Consulting with a care provider is the responsibility of the RN.
Infusing fluids and monitoring IV infusion rates require the intervention of the licensed personnel
The nurse is assessing fluid balance in a client with heart failure. Which assessment is best in determining fluid balance?
a. Ask the client to record fluid intake
b. Place an indwelling catheter to measure urine output
c. Auscultate lungs for adventitious sounds
d. Weigh the client daily at the same time
d. Weigh the client daily at the same time
Rationale:
The best assessment for fluid balance in the client with heart failure would be daily weights at the same time, daily.
Asking the client to record intake is not an accurate measure of fluid volume overload
Placing an indwelling catheter for a client that does not have an obstruction is not the best indicator of fluid balance
Auscultating adventitious lung sounds could indicate fluid volume overloard, however this could take longer to develop
Antidiuretic hormone is produced here.
What is the hypothalamus?
Clinical manifestations of fluid loss/ deficit:
What is dry mucous membranes, tachycardia, hypotension, thready pulse, decreased skin turgor, prolonged cap refill, decreased urine output
This fluid is administered for conditions such as Diabetic ketoacidosis (DKA)

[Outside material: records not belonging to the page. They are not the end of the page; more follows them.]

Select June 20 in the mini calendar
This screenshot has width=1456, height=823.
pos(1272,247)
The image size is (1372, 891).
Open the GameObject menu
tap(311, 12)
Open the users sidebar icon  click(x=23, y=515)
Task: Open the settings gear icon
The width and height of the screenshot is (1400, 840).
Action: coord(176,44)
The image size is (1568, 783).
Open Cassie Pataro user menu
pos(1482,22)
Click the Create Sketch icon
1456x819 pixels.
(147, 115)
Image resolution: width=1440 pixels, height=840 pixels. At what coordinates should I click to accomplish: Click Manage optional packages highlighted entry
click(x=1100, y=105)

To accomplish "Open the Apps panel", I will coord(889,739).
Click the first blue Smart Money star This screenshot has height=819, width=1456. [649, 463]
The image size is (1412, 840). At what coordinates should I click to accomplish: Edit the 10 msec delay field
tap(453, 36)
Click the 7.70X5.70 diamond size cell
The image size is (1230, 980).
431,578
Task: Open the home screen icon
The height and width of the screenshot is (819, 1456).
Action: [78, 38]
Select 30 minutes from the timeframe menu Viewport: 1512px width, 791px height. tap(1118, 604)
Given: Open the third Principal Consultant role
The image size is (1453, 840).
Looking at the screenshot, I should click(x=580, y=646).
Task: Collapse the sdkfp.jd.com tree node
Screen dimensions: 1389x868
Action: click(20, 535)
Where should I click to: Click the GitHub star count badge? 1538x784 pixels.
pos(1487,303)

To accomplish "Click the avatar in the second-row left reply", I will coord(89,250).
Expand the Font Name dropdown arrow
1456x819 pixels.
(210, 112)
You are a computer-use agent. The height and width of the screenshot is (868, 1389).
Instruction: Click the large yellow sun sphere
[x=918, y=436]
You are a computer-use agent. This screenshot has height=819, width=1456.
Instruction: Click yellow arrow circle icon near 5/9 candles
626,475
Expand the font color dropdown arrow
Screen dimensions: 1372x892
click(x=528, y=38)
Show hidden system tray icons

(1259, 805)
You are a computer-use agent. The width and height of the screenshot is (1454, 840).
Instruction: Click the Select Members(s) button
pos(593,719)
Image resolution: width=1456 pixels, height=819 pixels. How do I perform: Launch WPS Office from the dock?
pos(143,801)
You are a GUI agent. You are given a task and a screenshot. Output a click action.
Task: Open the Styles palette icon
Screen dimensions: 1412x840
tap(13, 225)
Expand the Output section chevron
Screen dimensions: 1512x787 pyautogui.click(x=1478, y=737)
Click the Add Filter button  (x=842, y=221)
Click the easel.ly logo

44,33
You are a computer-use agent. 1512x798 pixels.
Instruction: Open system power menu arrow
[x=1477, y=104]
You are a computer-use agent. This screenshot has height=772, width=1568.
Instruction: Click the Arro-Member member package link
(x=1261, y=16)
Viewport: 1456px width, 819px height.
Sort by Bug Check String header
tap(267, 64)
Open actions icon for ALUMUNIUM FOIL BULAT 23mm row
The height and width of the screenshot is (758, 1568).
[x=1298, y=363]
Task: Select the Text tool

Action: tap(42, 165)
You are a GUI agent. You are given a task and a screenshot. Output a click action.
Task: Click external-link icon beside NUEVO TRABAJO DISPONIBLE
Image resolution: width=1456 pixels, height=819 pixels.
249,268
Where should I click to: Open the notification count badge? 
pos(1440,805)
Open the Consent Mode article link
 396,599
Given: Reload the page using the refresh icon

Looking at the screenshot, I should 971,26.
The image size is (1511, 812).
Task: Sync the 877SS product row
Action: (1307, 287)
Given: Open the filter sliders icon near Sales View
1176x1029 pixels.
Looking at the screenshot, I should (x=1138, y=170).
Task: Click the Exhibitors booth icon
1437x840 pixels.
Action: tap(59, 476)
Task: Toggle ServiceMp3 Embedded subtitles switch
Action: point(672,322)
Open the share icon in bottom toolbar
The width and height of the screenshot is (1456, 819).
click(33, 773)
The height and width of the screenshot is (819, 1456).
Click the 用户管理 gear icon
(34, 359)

What is hypotonic solution?
The nurse is caring for a client receiving lactated ringers at 100 ml/hr. Which assessment finding indicates a need for intervention?
a.Blood pressure of 115/66
b.Pulse rate of 98
c.Auscultating crackles
d.O2 saturation of 95%
c.Auscultating crackles
Rationale:
Ausucltating crackles is a sign of fluid volume overload.
Blood pressure of 115/66 is within defined limits
Pulse of 98 is still within defined limits
O2 of 95% is an expected finding
It will take greater than 20 seconds for this indentation in the skin to return to normal.
What is 4+ pitting edema?
These hormones regulate fluid balance
What are ADH, Aldosterone and Renin
A patient presenting with anasarca could be suffering from which conditions?
What is heart failure, liver failure, kidney failure?
Which fluid imbalance would require blood be administered?
What is isotonic fluid loss?
A client develops fluid volume overload in the ICU. Which intervention would the nurse perform?
a.Draw blood for lab tests
b.Elevate the head of the bed
c.Place extremities in dependent position
d.Place the patient in a Trendelenburg position
b.Elevate the head of the bed
Rationale:
Elevating the head of the bed will make it easier for chest expansion and breathing (ABC’s).
Blood draws for lab values will not have an immediate impact on the patient.
Placing extremities in a dependent position will increase peripheral edema.
Placing a patient in a Trendelenburg position will make breathing more difficult.
These individuals are at greatest risk for fluid imbalances.
What are the elderly, sick, extremely young?
The best indicator for fluid balance
What is weight?
Common cause of hypovolemic shock.
What is blood loss?
A new nurse graduate can expect to administer which fluid on a typical med-surg unit.
What is 0.9% NaCl, D5W, Ringers lactate, lactated ringers? (isotonic fluids)
An older adult is admitted to the medical surgical unit with dehydration. Which assessment indicates the client is safe for ambulation?
a.Assess for dry mucous membranes
b.Check for orthostatic blood pressures
c.Notes the pulse rate is 78 beats/min and bounding
d.Client is oriented to self
b.Check for orthostatic blood pressures
Rationale:
Orthostatic blood pressures done while lying in bed, sitting at the bed side and lastly when standing indicate postural changes. Low blood volumes when standing indicate decreased perfusion to the brain resulting in dizziness, light-headedness and increase the risk for falls.
Dry mucous membranes and pulse can indicate dehydration
Orientation to self, alone is not a good indicator for ambulation
These mechanisms contribute to fluid volume deficit.
What are kidneys inability to concentrate urine to conserve water, decreased thirst mechanism, polypharmacy, certain medications (diuretics), dysphagia, frailty, dementia, inability to hold a cup?